Senator CHAVEZ. That is the 1928 act?
Mr. STONE. That is the 1928 act.

It is argued, however, that it was the intent of Congress to provide that any excess over amortization requirements received under the contracts should be subject to such division. This is one of the points of controversy proposed to be clarified by the pending legislation.

The Project Act of 1928 also states that after all moneys advanced by the United States have been repaid, revenues from the project shall be kept in a separate fund to be expended within the Colorado River Basin as prescribed by the Congress. This provision gives the States of the basin an interest in early amortization and consequently in high energy rates.
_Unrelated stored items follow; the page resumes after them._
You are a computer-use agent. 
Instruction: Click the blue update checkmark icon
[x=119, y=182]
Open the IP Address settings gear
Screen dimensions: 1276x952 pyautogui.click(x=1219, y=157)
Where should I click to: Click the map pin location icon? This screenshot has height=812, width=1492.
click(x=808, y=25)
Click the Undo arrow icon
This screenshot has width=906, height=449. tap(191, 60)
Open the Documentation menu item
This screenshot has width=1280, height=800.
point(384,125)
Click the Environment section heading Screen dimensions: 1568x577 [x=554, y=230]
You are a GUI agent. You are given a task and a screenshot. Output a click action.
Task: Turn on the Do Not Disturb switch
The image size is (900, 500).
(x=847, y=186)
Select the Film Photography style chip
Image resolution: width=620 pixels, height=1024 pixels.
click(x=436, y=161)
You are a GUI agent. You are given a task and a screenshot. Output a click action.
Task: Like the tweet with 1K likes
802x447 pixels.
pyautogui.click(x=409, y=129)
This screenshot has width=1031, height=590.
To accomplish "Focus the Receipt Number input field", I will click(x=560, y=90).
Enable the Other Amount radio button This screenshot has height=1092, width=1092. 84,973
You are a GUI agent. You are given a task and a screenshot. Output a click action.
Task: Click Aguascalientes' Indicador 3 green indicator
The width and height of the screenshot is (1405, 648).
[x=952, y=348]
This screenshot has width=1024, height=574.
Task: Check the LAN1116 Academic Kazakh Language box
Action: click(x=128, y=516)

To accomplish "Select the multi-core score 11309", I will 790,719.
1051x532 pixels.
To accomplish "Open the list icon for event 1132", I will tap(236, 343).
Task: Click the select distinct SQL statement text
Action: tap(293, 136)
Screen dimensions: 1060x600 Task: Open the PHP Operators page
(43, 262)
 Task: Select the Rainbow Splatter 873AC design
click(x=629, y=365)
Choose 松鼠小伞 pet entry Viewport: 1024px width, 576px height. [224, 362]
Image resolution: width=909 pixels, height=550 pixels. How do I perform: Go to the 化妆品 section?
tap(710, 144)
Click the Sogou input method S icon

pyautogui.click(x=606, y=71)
This section, too, has been the subject of extensive discussion and controversy.

It might be said, deviating from the statement there, that the Committee of Sixteen came to the conclusion and in that we are supported by many who have carefully studied the act, and I personally think there is no quetsion about it—that there will be no accruals to the separate fund for development within the basin until after the amortization is completed; that is, under the Project Act of 1928.

The pending bill proposes to remove these uncertainties and ambiguities as to rates and the application of revenues. It is proposed to eliminate entirely the competitive rate base and place the dam definitely on an amortization basis, all advances made prior to 1937 to be repaid with interest prior to June 1, 1987. Later advances will be repaid on the basis of amortization within 50 years from their respective dates.

The Secretary is directed under the pending bill, that is, the bill now before you, to promulgate rates sufficient, first, to meet the cost of operation and maintenance to provide for replacements; second, to repay to the Treasury with interest the advances to the Colorado River Dam fund for the project as above indicated; third, to provide $300,000 a year for each of the States of Arizona and Nevada in commutation of their rights under the old Project Act, and, fourth, to provide for the transfer of $500,000 each year during the period of amortization to a new fund to be designated the “Colorado River development fund.” Authorization is provided so that the Secretary, in promulgating rates, may provide for the periodic adjustments.

Senator McCARRAN. Now, in that respect, Judge Stone, if you do not mind the interruption, is it your construction of the language that the Secretary may promulgate rates to meet, first, second, and third, that they are all-inclusive, and that this promulgation of a rate must contemplate those items as a whole, or, rather, could it be construed that he may promulgate a rate which would meet, say, the first two and eliminate the remaining conditions!

Mr. STONE. According to the proposed bill, the bill is intended, and we believe clearly shows, that the Secretary must promulgate rates sufficient to meet all of these objectives.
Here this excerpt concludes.